SWANOIR

2020.6.3

Written By MOM

自宅のEV充電工事の「アイミツ」をもっと効果的にする方法

EV自宅充電工事を検討する際、「相見積もりを取りたい」とお考えになる方がいらっしゃいます。複数の業者から見積もりを取ることで、適正価格を把握し、より良い条件で工事を実現したいというお気持ちは理解できます。一方で、EV充電工事の相見積もりには、検討する際の重要なポイントがいくつかあります。

EV充電見積もりイメージ

なぜ「相見積もり」を検討するのか

EV充電工事はまだ新しい分野であり、相場感をつかみにくいのが現状です。また、業者によって提案内容や価格が大きく異なることが多く、慎重に検討したいと考える方が多いようです。このような状況では、複数の業者に見積もりを依頼し、比較検討したいと考えるのは自然な流れです。

見積もりの本来の意味

見積もりとは本来、明確に定義された「要件」に対するアンサーです。公共事業やシステム開発の分野では、発注者が詳細な仕様書や要求仕様書(RFP:Request for Proposal)を作成し、それに基づいて各業者が提案と見積もりを行います。この場合、同じ要件に対する複数の提案を比較するため、相見積もりに意味があります。

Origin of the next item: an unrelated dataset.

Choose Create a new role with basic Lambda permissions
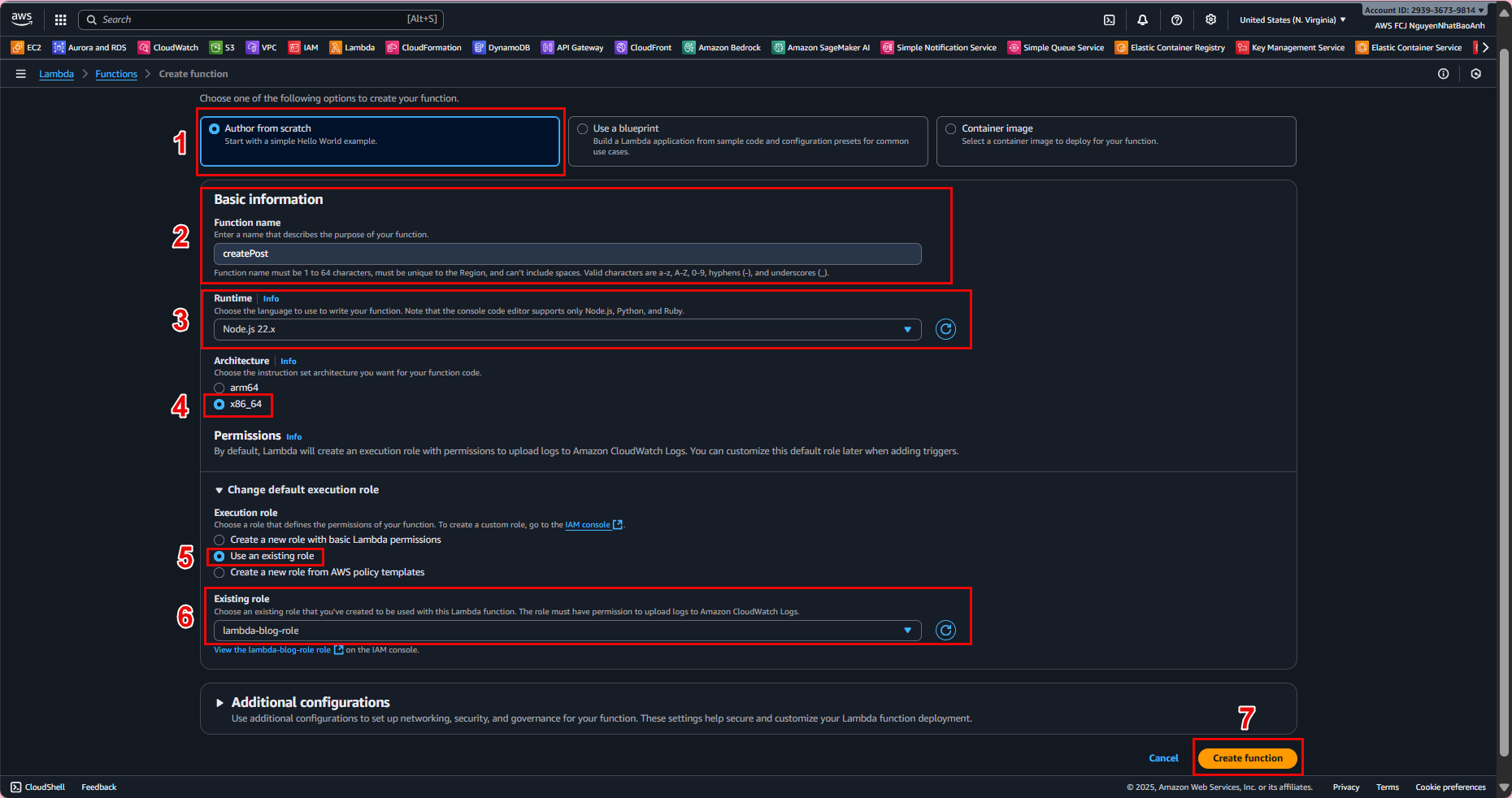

企業がシステム開発を外部委託する際も、要件定義書を作成してから複数のベンダーに見積もりを依頼します。要件定義が困難な場合は、専門のコンサルタントにRFP支援業務を依頼し、適切な費用を支払って要件を明確にします。

EV充電工事で起こりがちな課題

現在のEV充電工事では、多くの場合、明確な要件定義を行わずに見積もりを依頼する状況があります。その結果、業者ごとに異なる前提条件で見積もりが作成され、適切な比較が困難な状況が生まれています。実際によくある具体的な例です。
A社の見積もり
工事費5万円で、3kWコンセント設置、自宅への穴あけ工事、メンテナンス対応なし
B社の見積もり
本体込み20万円で、6kW専用充電器設置、引込工事により自宅損傷なし、長期メンテナンス対応あり
この2つの見積もりを比較した場合、価格を重視すればA社を選ぶ判断もあります。しかし、充電能力、施工方法、アフターサービスが全く異なる条件での比較となります。特にA社の場合、メンテナンス対応がないため、故障時の修理費用が別途発生し、長期的に見ると結果的に費用が高くなる可能性もあります。さらに複雑なのは、B社がA社と同じ条件(3kWコンセント設置、穴あけ工事、メンテナンス対応なし)で見積もりを出した場合、A社より安い可能性もあることです。また、A社がB社のような高スペックな施工を提案しないのは、技術的な制約や設備上の理由があるかもしれません。逆に、B社がシンプルな工事を提案しないのも、品質方針や技術的な判断による可能性があります。このように、業者ごとに異なる前提や制約があることも、単純な比較を困難にしています。
異なる条件の見積もり比較

同じ「EV充電工事」でも施工内容が異なれば、見積もりを適切に比較できなくなることがあります。(Photo By Zaptec on Unsplash)

現場調査費用について

一部の業者は現場調査に費用を請求します。この現場調査では、実際の設置環境を詳細に確認し、最適な施工方法を検討する重要な作業が行われます。

この現場調査で作成された結線図や施工内容の情報は、他の業者でも活用できる価値のある情報となります。つまり、現場調査は「具体的で実用的な情報」を提供するサービスでもあります。この観点から、現場調査に費用が発生することには合理的な理由があります。

適切な業者選びのために

EV充電工事で重要なのは、価格の比較だけでなく、ご自身のニーズに最も適した提案をしてくれる業者を見つけることです。まず、ご自身の要件を明確にすることから始めることができます。

必要な充電能力(3kW、6kW など)、設置場所の制約条件、予算の上限、アフターサービスの希望、工事による自宅への影響の許容範囲などの要件を整理した上で、それに適した提案をしてくれる業者を選択することが、満足度の高いEV充電環境を実現する近道です。

適切な業者選びのポイント

要件を明確にしてから業者に相談することで、価格以外の価値も含めた適切な判断が可能になります。(Photo By SWANOIR)

総合的な価値で判断することが重要

EV充電工事に限らず、大切なご自宅に影響する製品やサービスは、単純な価格比較ではなく、総合的な価値で判断することが大切です。明確な要件なしに複数の見積もりを比較しても、意味のある判断は困難です。

重要なのは、ご自身のニーズを明確にし、それに最も適した対応が可能な、信頼できる業者を選ぶことです。業界の健全な発展のためにも、価格以外の価値も含めた適切な判断が重要です。

この記事は2020年6月時点の状況に基づいています。業界の動向は日々変化していますので、最新情報は各業者様や事業者様に直接ご確認ください。